→ **Task**: Everything from the line with "Image resolution: width=1024" to the end of the entries should be set down exactly, except the pictures.

→ **Input for this task**:
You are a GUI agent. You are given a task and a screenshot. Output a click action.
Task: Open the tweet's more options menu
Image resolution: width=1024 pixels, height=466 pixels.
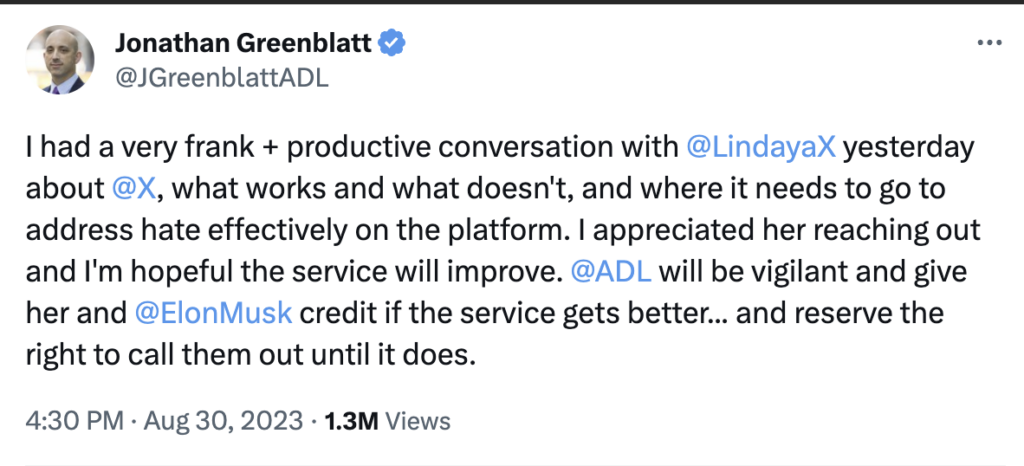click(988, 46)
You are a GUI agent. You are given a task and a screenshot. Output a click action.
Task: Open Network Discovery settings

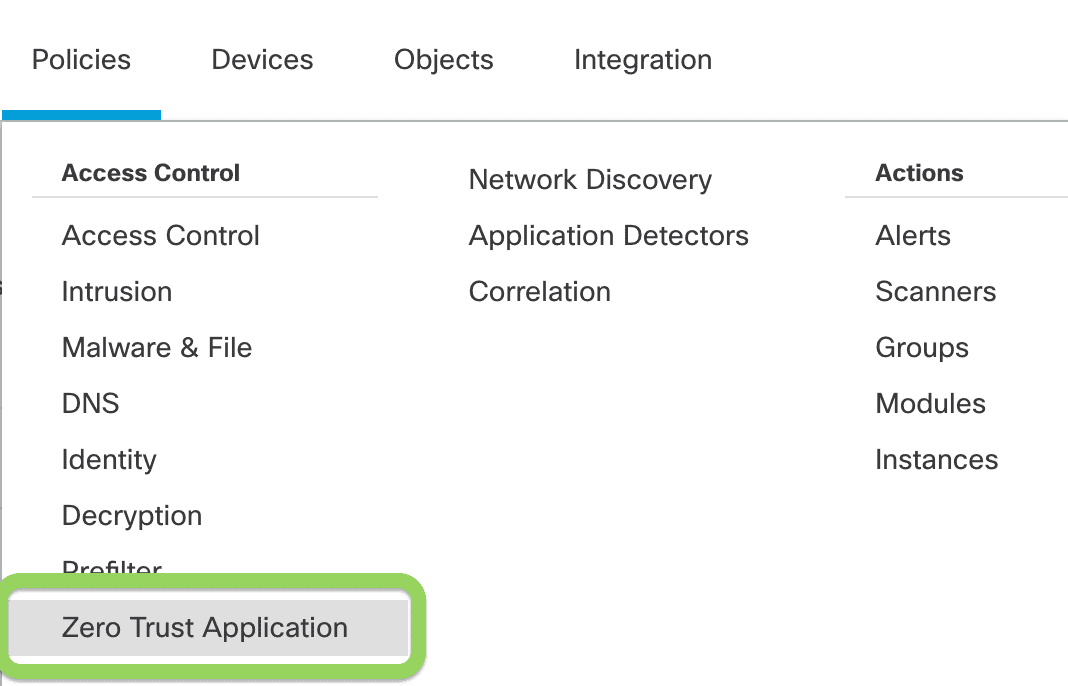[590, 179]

→ **Output of the task**:
Image resolution: width=1024 pixels, height=466 pixels.
click(988, 46)
You are a GUI agent. You are given a task and a screenshot. Output a click action.
Task: Open Network Discovery settings

[590, 179]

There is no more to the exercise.